◆ Description of the task
Exactly as they appear, retype the lines from the one containing "523x222 pixels. Task: Click" through the final line of the data below. Leave pictures out.

◆ Data excerpts

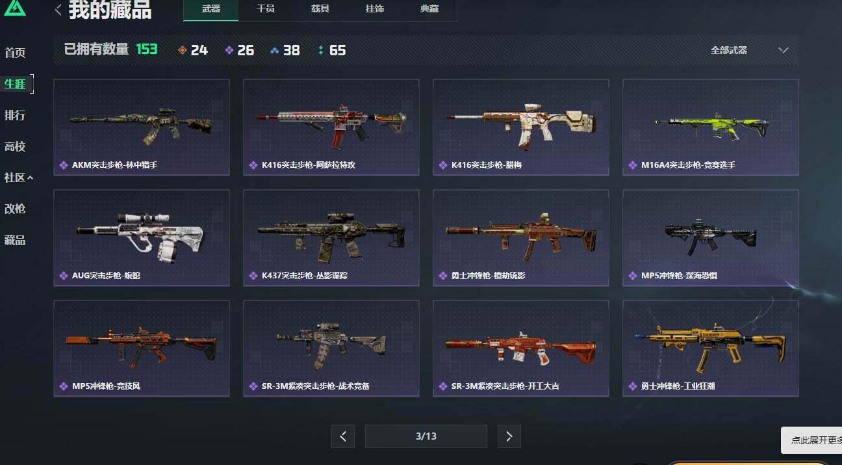Expand the 社区 sidebar submenu
Screen dimensions: 842x465
[x=18, y=178]
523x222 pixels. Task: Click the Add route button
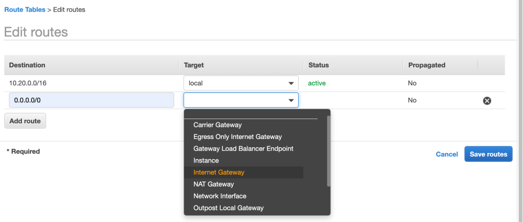pos(25,121)
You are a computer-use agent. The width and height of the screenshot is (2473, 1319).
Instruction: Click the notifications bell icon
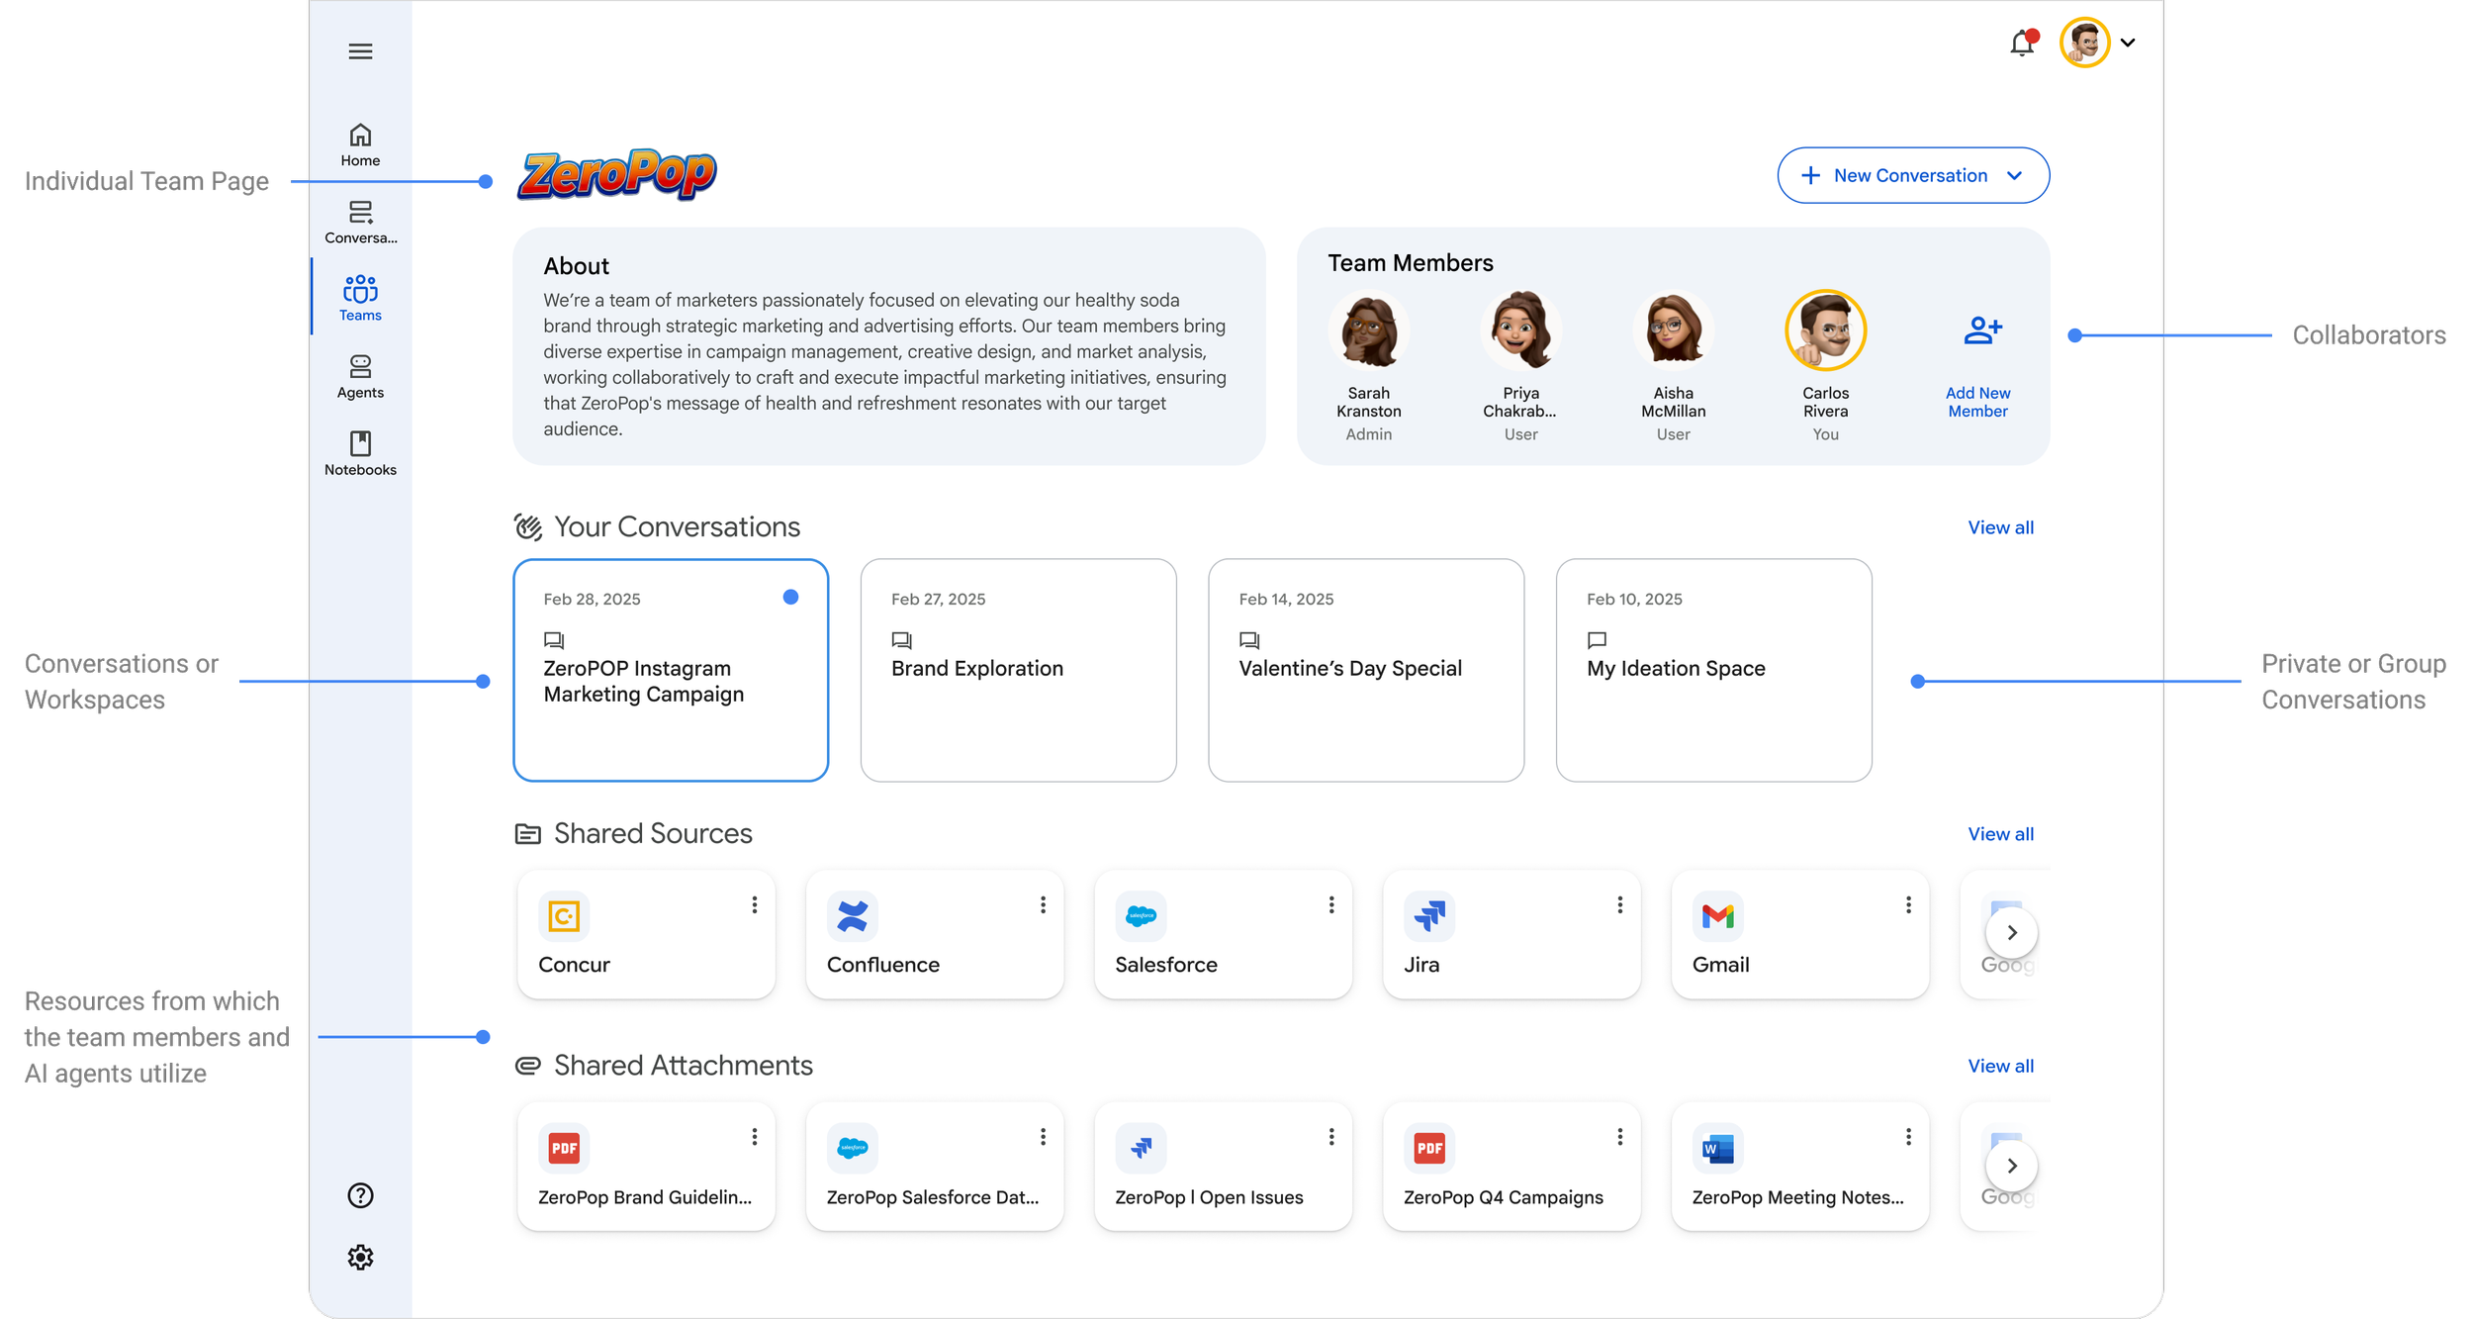click(x=2022, y=44)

◆ The answer
523x222 pixels. Task: Click the Add route button
pos(25,121)
You are a computer-use agent. The width and height of the screenshot is (2473, 1319).
Instruction: Click the notifications bell icon
click(x=2022, y=44)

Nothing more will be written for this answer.